Requirement: All of the entries below must be copied out exactly.

[Extracted records]
------------------------------------------------------------

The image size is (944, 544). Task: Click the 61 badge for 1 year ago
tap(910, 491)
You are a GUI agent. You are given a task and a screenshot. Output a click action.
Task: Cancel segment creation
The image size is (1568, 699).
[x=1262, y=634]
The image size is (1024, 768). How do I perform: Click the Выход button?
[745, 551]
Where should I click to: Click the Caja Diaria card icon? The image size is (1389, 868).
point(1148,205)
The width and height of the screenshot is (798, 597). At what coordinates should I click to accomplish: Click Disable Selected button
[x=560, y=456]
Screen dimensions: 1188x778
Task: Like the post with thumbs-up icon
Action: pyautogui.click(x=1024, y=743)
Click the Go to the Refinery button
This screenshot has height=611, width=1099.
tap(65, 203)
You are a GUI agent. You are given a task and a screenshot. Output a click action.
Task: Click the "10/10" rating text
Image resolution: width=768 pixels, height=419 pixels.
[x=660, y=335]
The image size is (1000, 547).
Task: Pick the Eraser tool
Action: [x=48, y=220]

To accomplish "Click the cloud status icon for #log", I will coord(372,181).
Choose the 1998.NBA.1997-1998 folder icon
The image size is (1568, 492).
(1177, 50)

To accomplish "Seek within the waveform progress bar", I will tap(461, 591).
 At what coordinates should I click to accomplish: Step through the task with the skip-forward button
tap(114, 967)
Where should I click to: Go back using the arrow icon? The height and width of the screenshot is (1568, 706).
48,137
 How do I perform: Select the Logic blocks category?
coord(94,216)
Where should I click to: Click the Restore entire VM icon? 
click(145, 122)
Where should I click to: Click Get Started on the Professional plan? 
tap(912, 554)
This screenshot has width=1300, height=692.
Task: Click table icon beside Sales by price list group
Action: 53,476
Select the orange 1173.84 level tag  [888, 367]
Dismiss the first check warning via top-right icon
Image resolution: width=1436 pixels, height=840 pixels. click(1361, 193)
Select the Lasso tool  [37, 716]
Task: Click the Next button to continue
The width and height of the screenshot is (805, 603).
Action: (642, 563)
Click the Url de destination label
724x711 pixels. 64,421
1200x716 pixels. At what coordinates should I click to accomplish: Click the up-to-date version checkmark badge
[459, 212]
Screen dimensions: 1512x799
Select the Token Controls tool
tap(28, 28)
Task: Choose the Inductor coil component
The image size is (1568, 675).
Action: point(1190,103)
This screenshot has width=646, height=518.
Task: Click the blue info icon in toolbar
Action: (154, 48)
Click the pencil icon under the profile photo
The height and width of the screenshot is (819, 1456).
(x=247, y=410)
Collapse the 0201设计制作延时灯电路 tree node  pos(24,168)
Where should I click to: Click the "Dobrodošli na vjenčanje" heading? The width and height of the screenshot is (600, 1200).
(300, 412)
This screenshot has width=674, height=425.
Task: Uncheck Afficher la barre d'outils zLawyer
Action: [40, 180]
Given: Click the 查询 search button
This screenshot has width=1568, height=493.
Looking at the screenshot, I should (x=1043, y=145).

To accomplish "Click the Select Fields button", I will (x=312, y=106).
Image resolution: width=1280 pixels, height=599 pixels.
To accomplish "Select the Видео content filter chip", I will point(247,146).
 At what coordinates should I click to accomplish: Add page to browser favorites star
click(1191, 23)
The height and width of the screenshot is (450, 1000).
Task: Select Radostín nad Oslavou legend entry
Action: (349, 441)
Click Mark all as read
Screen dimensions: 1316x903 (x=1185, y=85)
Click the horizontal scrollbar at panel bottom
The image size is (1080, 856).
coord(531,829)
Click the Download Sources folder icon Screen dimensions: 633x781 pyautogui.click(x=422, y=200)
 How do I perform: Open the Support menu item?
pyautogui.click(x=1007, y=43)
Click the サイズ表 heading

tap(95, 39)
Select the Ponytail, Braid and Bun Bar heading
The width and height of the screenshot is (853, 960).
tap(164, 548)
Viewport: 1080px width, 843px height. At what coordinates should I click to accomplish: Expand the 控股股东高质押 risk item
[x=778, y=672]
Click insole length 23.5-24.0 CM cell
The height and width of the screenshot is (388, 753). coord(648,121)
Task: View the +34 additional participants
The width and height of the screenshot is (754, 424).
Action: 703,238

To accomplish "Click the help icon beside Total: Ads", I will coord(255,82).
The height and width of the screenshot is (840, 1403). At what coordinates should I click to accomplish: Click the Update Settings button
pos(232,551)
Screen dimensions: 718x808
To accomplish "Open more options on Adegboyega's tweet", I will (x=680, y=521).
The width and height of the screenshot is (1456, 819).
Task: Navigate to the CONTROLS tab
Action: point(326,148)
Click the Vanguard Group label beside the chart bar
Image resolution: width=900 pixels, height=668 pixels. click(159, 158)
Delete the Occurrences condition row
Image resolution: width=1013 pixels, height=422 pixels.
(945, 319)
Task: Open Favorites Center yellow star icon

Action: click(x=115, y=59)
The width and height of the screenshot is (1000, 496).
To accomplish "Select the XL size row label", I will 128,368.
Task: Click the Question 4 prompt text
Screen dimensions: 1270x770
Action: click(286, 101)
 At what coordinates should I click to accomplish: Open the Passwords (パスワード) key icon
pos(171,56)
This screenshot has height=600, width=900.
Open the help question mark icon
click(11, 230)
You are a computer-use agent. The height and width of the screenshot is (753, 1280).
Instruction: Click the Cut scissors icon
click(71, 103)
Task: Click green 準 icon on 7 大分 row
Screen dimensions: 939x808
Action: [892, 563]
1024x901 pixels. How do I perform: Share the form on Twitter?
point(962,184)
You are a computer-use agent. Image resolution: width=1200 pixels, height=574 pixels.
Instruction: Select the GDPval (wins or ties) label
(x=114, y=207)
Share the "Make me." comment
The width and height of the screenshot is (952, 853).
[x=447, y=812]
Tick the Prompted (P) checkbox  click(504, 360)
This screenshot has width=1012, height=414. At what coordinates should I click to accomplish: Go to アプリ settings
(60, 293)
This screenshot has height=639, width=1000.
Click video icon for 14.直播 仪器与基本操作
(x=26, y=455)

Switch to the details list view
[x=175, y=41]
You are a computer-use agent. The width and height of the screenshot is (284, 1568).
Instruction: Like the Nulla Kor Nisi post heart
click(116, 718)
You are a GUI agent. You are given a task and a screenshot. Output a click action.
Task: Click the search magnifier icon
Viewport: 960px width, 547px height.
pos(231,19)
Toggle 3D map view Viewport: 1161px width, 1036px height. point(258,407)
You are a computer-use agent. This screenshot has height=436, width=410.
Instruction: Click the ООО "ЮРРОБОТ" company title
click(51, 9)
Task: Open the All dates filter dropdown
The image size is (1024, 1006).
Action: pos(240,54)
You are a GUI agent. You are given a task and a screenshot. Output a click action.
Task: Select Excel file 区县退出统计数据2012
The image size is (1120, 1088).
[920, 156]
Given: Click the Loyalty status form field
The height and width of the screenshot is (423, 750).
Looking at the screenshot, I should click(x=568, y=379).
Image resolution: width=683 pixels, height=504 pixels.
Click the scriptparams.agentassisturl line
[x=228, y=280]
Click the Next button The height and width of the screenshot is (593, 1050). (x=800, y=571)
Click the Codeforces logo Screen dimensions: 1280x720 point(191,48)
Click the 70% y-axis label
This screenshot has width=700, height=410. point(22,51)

------------------------------------------------------------

Result:
The image size is (944, 544). Task: Click the 61 badge for 1 year ago
tap(910, 491)
You are a GUI agent. You are given a task and a screenshot. Output a click action.
Task: Cancel segment creation
The image size is (1568, 699).
[x=1262, y=634]
The image size is (1024, 768). How do I perform: Click the Выход button?
[745, 551]
Where should I click to: Click the Caja Diaria card icon? The image size is (1389, 868).
point(1148,205)
The width and height of the screenshot is (798, 597). At what coordinates should I click to accomplish: Click Disable Selected button
[x=560, y=456]
Screen dimensions: 1188x778
Task: Like the post with thumbs-up icon
Action: pyautogui.click(x=1024, y=743)
Click the Go to the Refinery button
This screenshot has height=611, width=1099.
tap(65, 203)
You are a GUI agent. You are given a task and a screenshot. Output a click action.
Task: Click the "10/10" rating text
Image resolution: width=768 pixels, height=419 pixels.
[x=660, y=335]
The image size is (1000, 547).
Task: Pick the Eraser tool
Action: [x=48, y=220]

To accomplish "Click the cloud status icon for #log", I will coord(372,181).
Choose the 1998.NBA.1997-1998 folder icon
The image size is (1568, 492).
(1177, 50)

To accomplish "Seek within the waveform progress bar", I will tap(461, 591).
 At what coordinates should I click to accomplish: Step through the task with the skip-forward button
tap(114, 967)
Where should I click to: Go back using the arrow icon? The height and width of the screenshot is (1568, 706).
48,137
 How do I perform: Select the Logic blocks category?
coord(94,216)
Where should I click to: Click the Restore entire VM icon? 
click(145, 122)
Where should I click to: Click Get Started on the Professional plan? 
tap(912, 554)
This screenshot has width=1300, height=692.
Task: Click table icon beside Sales by price list group
Action: 53,476
Select the orange 1173.84 level tag  [888, 367]
Dismiss the first check warning via top-right icon
Image resolution: width=1436 pixels, height=840 pixels. click(1361, 193)
Select the Lasso tool  [37, 716]
Task: Click the Next button to continue
The width and height of the screenshot is (805, 603).
Action: (642, 563)
Click the Url de destination label
724x711 pixels. 64,421
1200x716 pixels. At what coordinates should I click to accomplish: Click the up-to-date version checkmark badge
[459, 212]
Screen dimensions: 1512x799
Select the Token Controls tool
tap(28, 28)
Task: Choose the Inductor coil component
The image size is (1568, 675).
Action: point(1190,103)
This screenshot has width=646, height=518.
Task: Click the blue info icon in toolbar
Action: (154, 48)
Click the pencil icon under the profile photo
The height and width of the screenshot is (819, 1456).
(x=247, y=410)
Collapse the 0201设计制作延时灯电路 tree node  pos(24,168)
Where should I click to: Click the "Dobrodošli na vjenčanje" heading? The width and height of the screenshot is (600, 1200).
(300, 412)
This screenshot has width=674, height=425.
Task: Uncheck Afficher la barre d'outils zLawyer
Action: [40, 180]
Given: Click the 查询 search button
This screenshot has width=1568, height=493.
Looking at the screenshot, I should (x=1043, y=145).

To accomplish "Click the Select Fields button", I will (x=312, y=106).
Image resolution: width=1280 pixels, height=599 pixels.
To accomplish "Select the Видео content filter chip", I will point(247,146).
 At what coordinates should I click to accomplish: Add page to browser favorites star
click(1191, 23)
The height and width of the screenshot is (450, 1000).
Task: Select Radostín nad Oslavou legend entry
Action: (349, 441)
Click Mark all as read
Screen dimensions: 1316x903 (x=1185, y=85)
Click the horizontal scrollbar at panel bottom
The image size is (1080, 856).
coord(531,829)
Click the Download Sources folder icon Screen dimensions: 633x781 pyautogui.click(x=422, y=200)
 How do I perform: Open the Support menu item?
pyautogui.click(x=1007, y=43)
Click the サイズ表 heading

tap(95, 39)
Select the Ponytail, Braid and Bun Bar heading
The width and height of the screenshot is (853, 960).
tap(164, 548)
Viewport: 1080px width, 843px height. At what coordinates should I click to accomplish: Expand the 控股股东高质押 risk item
[x=778, y=672]
Click insole length 23.5-24.0 CM cell
The height and width of the screenshot is (388, 753). coord(648,121)
Task: View the +34 additional participants
The width and height of the screenshot is (754, 424).
Action: 703,238

To accomplish "Click the help icon beside Total: Ads", I will coord(255,82).
The height and width of the screenshot is (840, 1403). At what coordinates should I click to accomplish: Click the Update Settings button
pos(232,551)
Screen dimensions: 718x808
To accomplish "Open more options on Adegboyega's tweet", I will (x=680, y=521).
The width and height of the screenshot is (1456, 819).
Task: Navigate to the CONTROLS tab
Action: point(326,148)
Click the Vanguard Group label beside the chart bar
Image resolution: width=900 pixels, height=668 pixels. click(159, 158)
Delete the Occurrences condition row
Image resolution: width=1013 pixels, height=422 pixels.
(945, 319)
Task: Open Favorites Center yellow star icon

Action: click(x=115, y=59)
The width and height of the screenshot is (1000, 496).
To accomplish "Select the XL size row label", I will 128,368.
Task: Click the Question 4 prompt text
Screen dimensions: 1270x770
Action: click(286, 101)
 At what coordinates should I click to accomplish: Open the Passwords (パスワード) key icon
pos(171,56)
This screenshot has height=600, width=900.
Open the help question mark icon
click(11, 230)
You are a computer-use agent. The height and width of the screenshot is (753, 1280).
Instruction: Click the Cut scissors icon
click(71, 103)
Task: Click green 準 icon on 7 大分 row
Screen dimensions: 939x808
Action: [892, 563]
1024x901 pixels. How do I perform: Share the form on Twitter?
point(962,184)
You are a computer-use agent. Image resolution: width=1200 pixels, height=574 pixels.
Instruction: Select the GDPval (wins or ties) label
(x=114, y=207)
Share the "Make me." comment
The width and height of the screenshot is (952, 853).
[x=447, y=812]
Tick the Prompted (P) checkbox  click(504, 360)
This screenshot has width=1012, height=414. At what coordinates should I click to accomplish: Go to アプリ settings
(60, 293)
This screenshot has height=639, width=1000.
Click video icon for 14.直播 仪器与基本操作
(x=26, y=455)

Switch to the details list view
[x=175, y=41]
You are a computer-use agent. The width and height of the screenshot is (284, 1568).
Instruction: Like the Nulla Kor Nisi post heart
click(116, 718)
You are a GUI agent. You are given a task and a screenshot. Output a click action.
Task: Click the search magnifier icon
Viewport: 960px width, 547px height.
pos(231,19)
Toggle 3D map view Viewport: 1161px width, 1036px height. point(258,407)
You are a computer-use agent. This screenshot has height=436, width=410.
Instruction: Click the ООО "ЮРРОБОТ" company title
click(51, 9)
Task: Open the All dates filter dropdown
The image size is (1024, 1006).
Action: pos(240,54)
You are a GUI agent. You are given a task and a screenshot. Output a click action.
Task: Select Excel file 区县退出统计数据2012
The image size is (1120, 1088).
[920, 156]
Given: Click the Loyalty status form field
The height and width of the screenshot is (423, 750).
Looking at the screenshot, I should click(x=568, y=379).
Image resolution: width=683 pixels, height=504 pixels.
Click the scriptparams.agentassisturl line
[x=228, y=280]
Click the Next button The height and width of the screenshot is (593, 1050). (x=800, y=571)
Click the Codeforces logo Screen dimensions: 1280x720 point(191,48)
Click the 70% y-axis label
This screenshot has width=700, height=410. point(22,51)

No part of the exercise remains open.